Wednesday, November 4, 2009

UN report critical of Canada's lack of attention to discrimination including racial profiling

A preliminary report compiled by Gay McDougall, the United Nation’s independent expert on minority issues, reveals that religious and ethnic minorities in Canada continue to experience discrimination in a number of key areas, including access to housing, employment, education, policing, justice and political participation.

McDougall spent 10 days touring Canada, meeting and speaking with minority groups about the obstacles they face in their everyday lives. McDougall concluded that although the federal and provincial governments have instituted “well-intentioned” policies, enforcement and implementation remain serious barriers to true inclusivity.

Key issues addressed in McDougall’s report include the failure of the federal, provincial and territorial governments to provide minority communities with equal access to housing, education, justice and political participation. McDougall also highlights the frustration that new immigrants feel when they are unable to use their foreign education credentials to obtain employment in their fields of expertise. Immigrant parents also reported concerns that school curricula do not accommodate different cultural backgrounds.

McDougall’s report also focused on alleged incidents of racial profiling and police brutality in a number of communities, including Vancouver’s Downtown Eastside and Montreal North.
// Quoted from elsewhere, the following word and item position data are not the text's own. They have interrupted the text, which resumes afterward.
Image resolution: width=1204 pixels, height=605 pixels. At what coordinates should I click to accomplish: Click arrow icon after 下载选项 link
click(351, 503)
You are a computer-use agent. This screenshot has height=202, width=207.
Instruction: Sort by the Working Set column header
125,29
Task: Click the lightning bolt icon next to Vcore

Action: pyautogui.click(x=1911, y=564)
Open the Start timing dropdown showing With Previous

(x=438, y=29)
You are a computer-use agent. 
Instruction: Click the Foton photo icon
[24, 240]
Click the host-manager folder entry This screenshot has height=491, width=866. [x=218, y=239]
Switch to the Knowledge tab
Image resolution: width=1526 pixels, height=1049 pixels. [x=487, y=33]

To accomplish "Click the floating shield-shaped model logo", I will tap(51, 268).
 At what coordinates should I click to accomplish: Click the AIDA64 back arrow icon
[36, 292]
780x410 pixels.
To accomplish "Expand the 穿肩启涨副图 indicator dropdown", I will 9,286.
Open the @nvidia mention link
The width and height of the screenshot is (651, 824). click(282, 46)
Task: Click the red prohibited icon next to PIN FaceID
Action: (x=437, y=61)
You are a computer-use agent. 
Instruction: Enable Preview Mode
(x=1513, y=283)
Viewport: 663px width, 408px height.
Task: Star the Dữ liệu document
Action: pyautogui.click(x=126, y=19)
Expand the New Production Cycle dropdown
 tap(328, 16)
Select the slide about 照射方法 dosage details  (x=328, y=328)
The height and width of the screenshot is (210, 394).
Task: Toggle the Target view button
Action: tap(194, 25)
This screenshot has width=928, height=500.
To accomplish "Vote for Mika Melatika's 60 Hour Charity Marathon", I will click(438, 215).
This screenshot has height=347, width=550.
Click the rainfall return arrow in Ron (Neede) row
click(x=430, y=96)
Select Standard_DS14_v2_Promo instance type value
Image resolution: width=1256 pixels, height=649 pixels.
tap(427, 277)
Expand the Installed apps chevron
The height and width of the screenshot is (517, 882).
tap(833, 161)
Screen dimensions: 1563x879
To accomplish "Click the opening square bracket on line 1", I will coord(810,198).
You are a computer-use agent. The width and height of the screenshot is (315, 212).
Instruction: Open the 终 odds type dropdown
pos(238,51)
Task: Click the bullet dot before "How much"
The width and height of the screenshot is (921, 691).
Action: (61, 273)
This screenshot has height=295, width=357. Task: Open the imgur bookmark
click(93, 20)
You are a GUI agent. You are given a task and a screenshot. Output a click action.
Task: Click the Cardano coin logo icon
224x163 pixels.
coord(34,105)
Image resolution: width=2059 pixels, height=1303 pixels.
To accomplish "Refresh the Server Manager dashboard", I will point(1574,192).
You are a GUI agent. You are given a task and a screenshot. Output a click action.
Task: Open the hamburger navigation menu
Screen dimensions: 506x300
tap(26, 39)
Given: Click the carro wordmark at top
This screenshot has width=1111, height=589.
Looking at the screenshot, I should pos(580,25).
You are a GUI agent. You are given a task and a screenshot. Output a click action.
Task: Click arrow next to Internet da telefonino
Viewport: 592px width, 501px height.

Minorities in these neighbourhoods reported feelings of distrust towards the police and a general lack of faith in the justice system.

McDougall’s report, which will be presented to the United Nations Human Rights Council, recommends that Canada refrain from using labels like “visible minorities” and instead seek to adopt terminology that will help reflect the vast diversity among minority groups and combat governmental discrimination.

While Canada portrays itself as one of the most multicultural nations in the world, it is evident from McDougall’s findings that it is time for Canadians to cast their glance inwards and consider what we can do to truly live up to our reputation as culturally conscious global citizens.